Action Research-Chris, Laura and Veronica
Goals: What are the relationships between teacher responses and questions and student thinking? Do teacher responses and questioning lead to deeper student thinking?
Research Question: What happens when teachers respond to student contributions?
Disciplined Statement:
There is a connection between teacher silences and/or revoicing and the student process of engaging in more interpretive thinking. At times these revoicings are a tool to signal to students that they should continue an idea or have reached a more interpretive and significant thought.
Data:
T: “Don Segundo Sombra, what does it mean?”
After this question, that appears to seek interpretation, three students respond. After each response the professor either says, “yes” or nods his head. Each response is directly related to the question and appears as such:
T: Don Segundo Sombra, what does it mean?”
S1: The night is coming. (The professor nodded his head and said “yes”).
S2: It has arrived, or the time has come. (The professor repeated again “Yes, yes” while he continued to nod his head).
S3: It’s the end of the Gaucho.
T: Yes, the Gaucho that is going to continue, it is to say the spirit of the Gaucho.
P: What does Don Leandro represent as far as Argentina?
Many students contribute several answers. For every answer the professor responds similarly by saying yes and repeating the word that the student said. Some contributions included city, power, civilization and education. The professor then asked, “What political party do these characteristics coincide with?” Several students’ responded “unitarios”. The professor said yes and then right away asked how it reflected the country. The following dialogue appeared:
S1: The end of the Gauchos.
P: Yes
S5: The combination of the two ways of life.
P: Yes the union.
S3: The progression.
P: Yes the progression. As a country we should progress appears as the moral. It is the hour to educate us.
In a graduate classroom language learning activity, when teacher asked conceptual questions then repeated a student’s initial answers or were silent after a student’s initial answers, students offered additional simple answers (meaning answers that were limited or literal), as well as offering more analytical answers (where the answer was based on the text) and interpretive answers (where students created their own meaning based on their opinion about the meaning of the text).
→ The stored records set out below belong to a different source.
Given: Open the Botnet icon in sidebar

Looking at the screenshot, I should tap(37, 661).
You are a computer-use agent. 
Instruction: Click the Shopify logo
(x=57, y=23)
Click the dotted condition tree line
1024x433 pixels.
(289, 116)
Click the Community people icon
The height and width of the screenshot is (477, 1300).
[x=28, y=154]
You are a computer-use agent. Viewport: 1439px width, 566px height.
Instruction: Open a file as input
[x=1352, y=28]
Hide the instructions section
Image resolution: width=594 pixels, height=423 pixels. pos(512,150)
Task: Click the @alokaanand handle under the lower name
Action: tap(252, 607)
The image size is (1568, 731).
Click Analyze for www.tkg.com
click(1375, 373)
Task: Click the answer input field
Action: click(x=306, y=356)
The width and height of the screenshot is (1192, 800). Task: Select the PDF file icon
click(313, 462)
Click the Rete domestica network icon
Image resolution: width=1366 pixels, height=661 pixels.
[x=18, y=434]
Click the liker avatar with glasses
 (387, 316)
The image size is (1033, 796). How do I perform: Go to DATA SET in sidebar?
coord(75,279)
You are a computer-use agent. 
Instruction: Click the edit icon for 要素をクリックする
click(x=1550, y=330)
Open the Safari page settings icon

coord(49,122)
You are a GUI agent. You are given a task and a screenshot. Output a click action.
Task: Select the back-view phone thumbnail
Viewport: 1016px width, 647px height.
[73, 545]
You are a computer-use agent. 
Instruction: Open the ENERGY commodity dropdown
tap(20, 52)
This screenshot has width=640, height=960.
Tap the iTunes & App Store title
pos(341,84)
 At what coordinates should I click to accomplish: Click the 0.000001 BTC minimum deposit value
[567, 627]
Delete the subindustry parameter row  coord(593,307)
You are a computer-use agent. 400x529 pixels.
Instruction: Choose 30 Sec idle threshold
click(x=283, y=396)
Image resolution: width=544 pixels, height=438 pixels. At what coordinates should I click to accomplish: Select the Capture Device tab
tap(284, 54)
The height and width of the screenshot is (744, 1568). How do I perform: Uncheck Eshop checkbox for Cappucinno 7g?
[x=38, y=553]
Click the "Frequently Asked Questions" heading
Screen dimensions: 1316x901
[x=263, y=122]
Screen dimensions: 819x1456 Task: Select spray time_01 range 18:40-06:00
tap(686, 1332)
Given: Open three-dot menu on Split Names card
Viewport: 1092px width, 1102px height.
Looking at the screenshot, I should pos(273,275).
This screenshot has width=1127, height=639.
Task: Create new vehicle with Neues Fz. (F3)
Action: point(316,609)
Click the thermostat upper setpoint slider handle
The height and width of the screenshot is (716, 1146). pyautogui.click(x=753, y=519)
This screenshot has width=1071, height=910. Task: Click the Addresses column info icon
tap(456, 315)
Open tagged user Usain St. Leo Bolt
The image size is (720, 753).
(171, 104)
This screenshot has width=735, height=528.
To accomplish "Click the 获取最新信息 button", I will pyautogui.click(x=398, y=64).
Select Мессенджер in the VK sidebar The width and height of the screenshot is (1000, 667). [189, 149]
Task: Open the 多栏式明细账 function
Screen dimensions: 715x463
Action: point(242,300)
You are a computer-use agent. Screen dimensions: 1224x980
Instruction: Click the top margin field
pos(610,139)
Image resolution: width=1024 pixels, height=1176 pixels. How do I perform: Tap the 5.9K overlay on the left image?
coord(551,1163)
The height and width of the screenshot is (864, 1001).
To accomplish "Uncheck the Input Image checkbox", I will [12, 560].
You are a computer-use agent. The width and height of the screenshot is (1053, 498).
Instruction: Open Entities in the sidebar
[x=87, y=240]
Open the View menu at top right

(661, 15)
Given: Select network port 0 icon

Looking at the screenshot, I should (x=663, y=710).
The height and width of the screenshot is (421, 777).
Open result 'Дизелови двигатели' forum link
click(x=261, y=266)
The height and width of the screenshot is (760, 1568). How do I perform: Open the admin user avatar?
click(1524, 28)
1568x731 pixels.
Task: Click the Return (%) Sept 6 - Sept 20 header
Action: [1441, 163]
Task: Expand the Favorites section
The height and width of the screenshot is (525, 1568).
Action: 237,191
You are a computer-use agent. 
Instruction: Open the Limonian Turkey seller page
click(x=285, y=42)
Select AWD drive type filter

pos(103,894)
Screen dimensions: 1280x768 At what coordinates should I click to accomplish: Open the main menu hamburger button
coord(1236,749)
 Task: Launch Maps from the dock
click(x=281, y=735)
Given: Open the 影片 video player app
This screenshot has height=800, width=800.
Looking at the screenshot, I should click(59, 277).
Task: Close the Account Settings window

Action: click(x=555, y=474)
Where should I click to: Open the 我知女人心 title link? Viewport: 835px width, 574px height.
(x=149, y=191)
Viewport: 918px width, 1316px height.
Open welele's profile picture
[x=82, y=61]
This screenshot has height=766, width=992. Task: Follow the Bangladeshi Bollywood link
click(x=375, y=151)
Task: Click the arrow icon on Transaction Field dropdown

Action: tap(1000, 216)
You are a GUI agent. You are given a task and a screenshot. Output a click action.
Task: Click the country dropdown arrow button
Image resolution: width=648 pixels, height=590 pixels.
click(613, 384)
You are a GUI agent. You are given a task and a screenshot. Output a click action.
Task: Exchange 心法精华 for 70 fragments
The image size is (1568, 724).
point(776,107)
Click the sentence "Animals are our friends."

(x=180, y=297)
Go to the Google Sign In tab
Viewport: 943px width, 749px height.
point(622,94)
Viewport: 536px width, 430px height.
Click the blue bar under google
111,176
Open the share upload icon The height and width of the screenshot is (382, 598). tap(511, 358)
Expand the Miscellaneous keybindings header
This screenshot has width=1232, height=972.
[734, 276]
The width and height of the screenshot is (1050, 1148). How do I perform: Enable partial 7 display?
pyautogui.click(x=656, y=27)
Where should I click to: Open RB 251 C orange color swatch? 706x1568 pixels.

After students offered a more interpretive and contextually meaningful answer (though this was sometimes a short answer), teacher responded with positive feedback, summarizing or revoicing the student’s answer, and sometimes adding to the interpretive answer, then moving on to a new conceptual question.
Field note:
The professor took out the packet of the last chapters of the book Don Segundo Sombra and repeated the name and asked a question, “Don Segundo Sombra, what does it mean?” S1 said “The night is coming”. The professor nodded his head and said “yes”. He kept nodding his head in silence. S2 then said, “it has arrived, or the time has come”. The professor repeated again “Yes, yes” while he continued to nod his head. S3 then said it’s the end of the Gaucho. The professor said “yes” and then repeated “the Gaucho that is going to continue, it is to say the spirit of the Gaucho”. S4 then said it “is is like Fierro was the last Gaucho.” The professor said “yes” and nodded his head for a period of time. S4 then added “he is the last Gaucho, but more educated.” The professor said “yes” and repeated, “More educated”. Again he repeated “yes” and then started to provide the class information about the book. He spoke about literature that was coming out during the beginning of the 20th century. He spoke about the national novels that were written and how it represented a cultural movement. He asked the question, “What it is called?” Some students tried to answer by suggesting reality or magical realism. He said no and then provided the genre, the novel of the land. He presented examples from Colombia, Venezuela and Mexico explaining that they represented the identity of these different countries focusing on the lower class, the farmers and the different landscapes. He returned to Argentina and said this is a gaucho text and asked “What is the plot?”
S2: It is a story of introspection.
P: Yes
S4: That he is an orphan
S5: And he is living with his godfather.
P: Yes, who is his godfather?
S5: Don Segundo
P: Yes, yes.
S4: But he finds out that he has a father.
P: Yes he is going to live with his father who is. (He pauses to allow students to answer)
A few students say Don Leandro. Another student mentions that he meets Raucho and says that they are brothers. The professor says, “Yes brothers, or half brothers.”
P: What does Don Leandro represent as far as Argentina?
Many students contribute several answers. For every answer the professor responds similarly by saying yes and repeating the word that the student said. Some contributions included city, power, civilization and education. The professor then asked, “What political party do these characteristics coincide with?” Several students’ responded “unitarios”. The professor said yes and then right away asked how it reflected the country. The following dialogue appeared:
S1: The end of the Gauchos.
P: Yes
S5: The combination of the two ways of life.
P: Yes the union.
S3: The progression.
P: Yes the progression. As a country we should progress appears as the moral. It is the hour to educate us.